Provided entries
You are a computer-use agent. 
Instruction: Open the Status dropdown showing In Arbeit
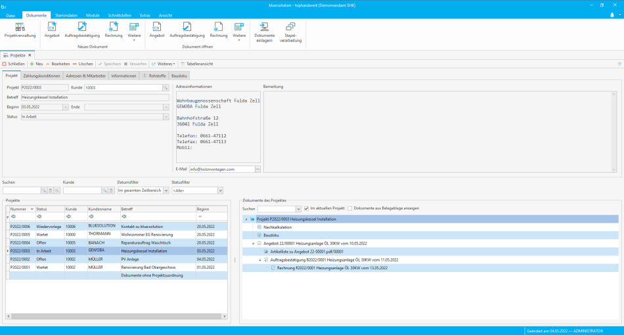tap(166, 117)
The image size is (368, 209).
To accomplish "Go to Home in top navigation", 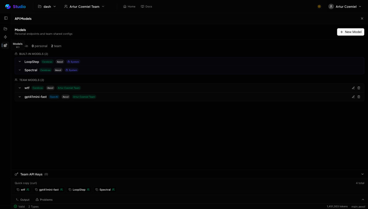I will tap(129, 7).
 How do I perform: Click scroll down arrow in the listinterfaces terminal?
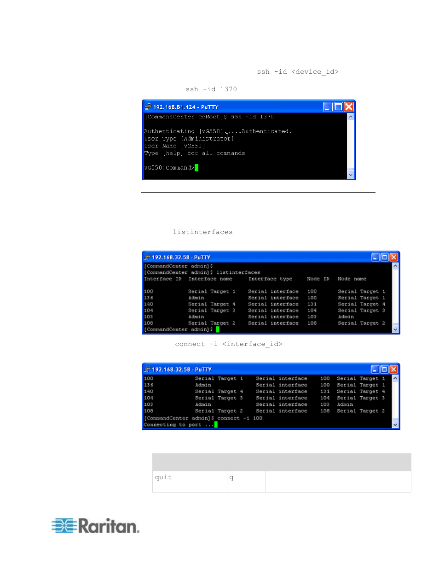(x=395, y=329)
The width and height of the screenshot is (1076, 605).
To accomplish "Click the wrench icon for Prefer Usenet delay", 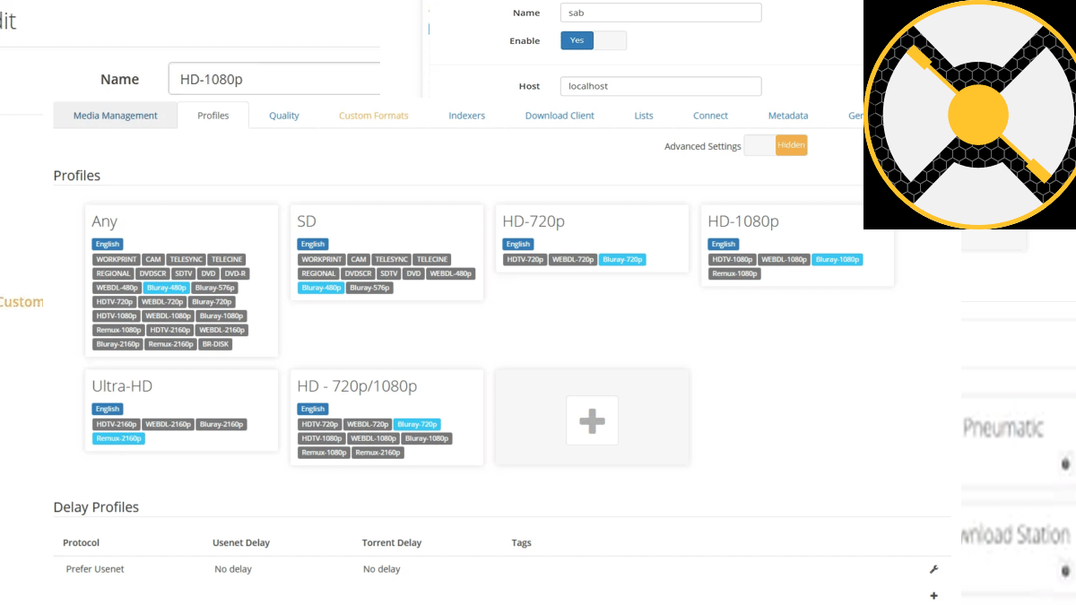I will pos(933,569).
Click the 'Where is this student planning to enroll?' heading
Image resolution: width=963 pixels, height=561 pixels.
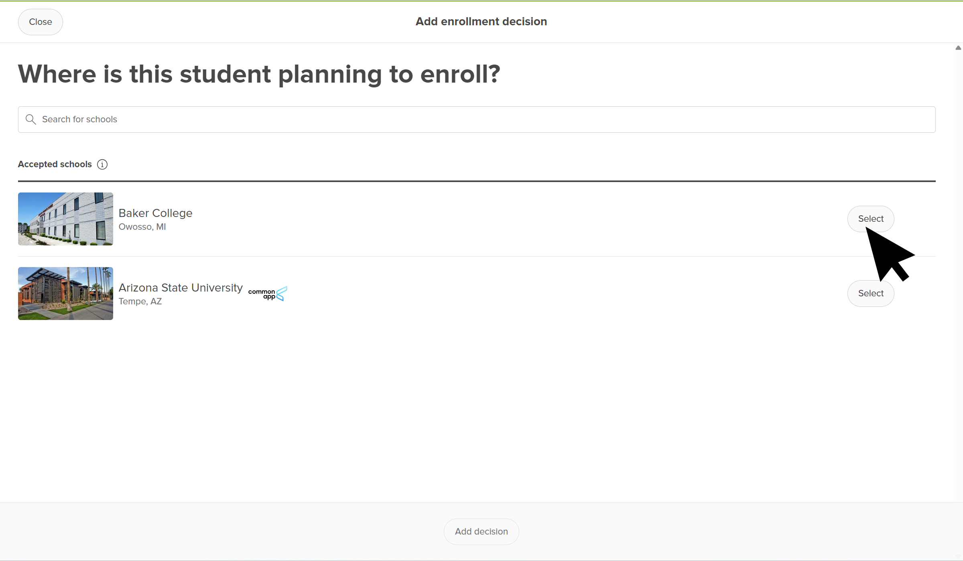[259, 74]
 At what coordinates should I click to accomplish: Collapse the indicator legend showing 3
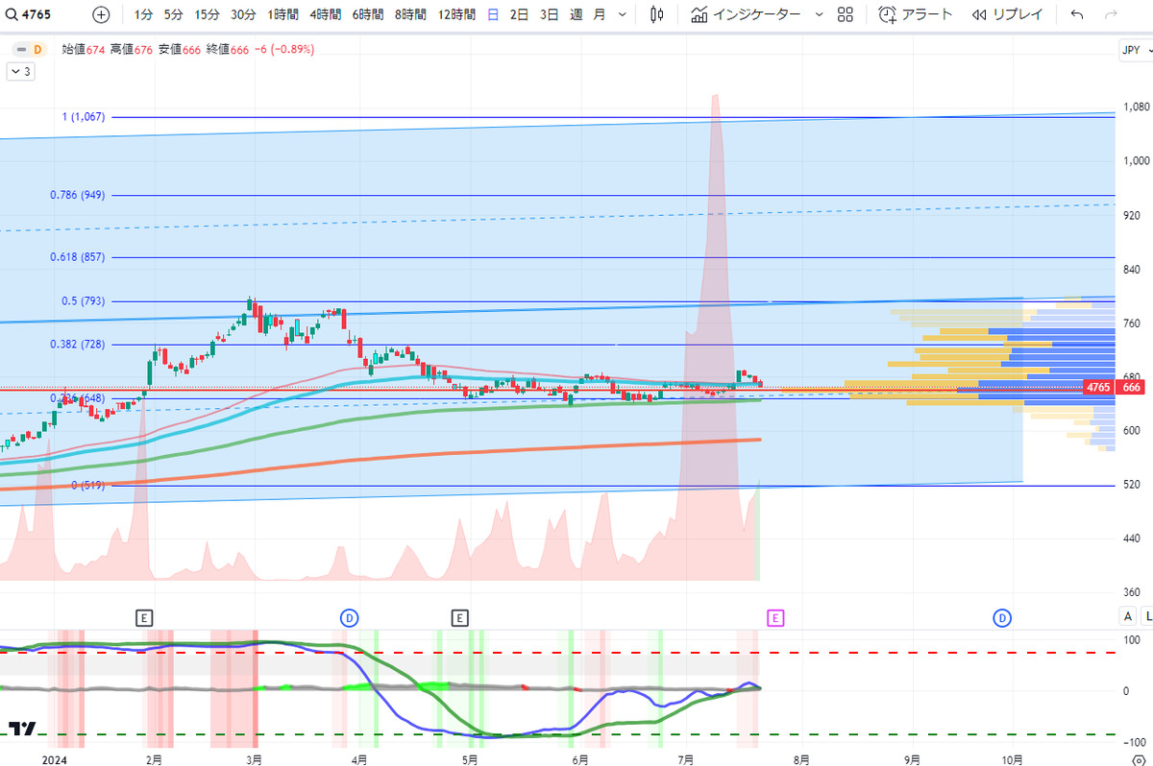(20, 71)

Description of the task
Without the pictures, reproduce each line from the one containing "Image resolution: width=963" through the last line of the material above, both of those lines included.

Problem solution
Image resolution: width=963 pixels, height=561 pixels.
[259, 74]
 At what coordinates should I click to accomplish: Collapse the indicator legend showing 3
(20, 71)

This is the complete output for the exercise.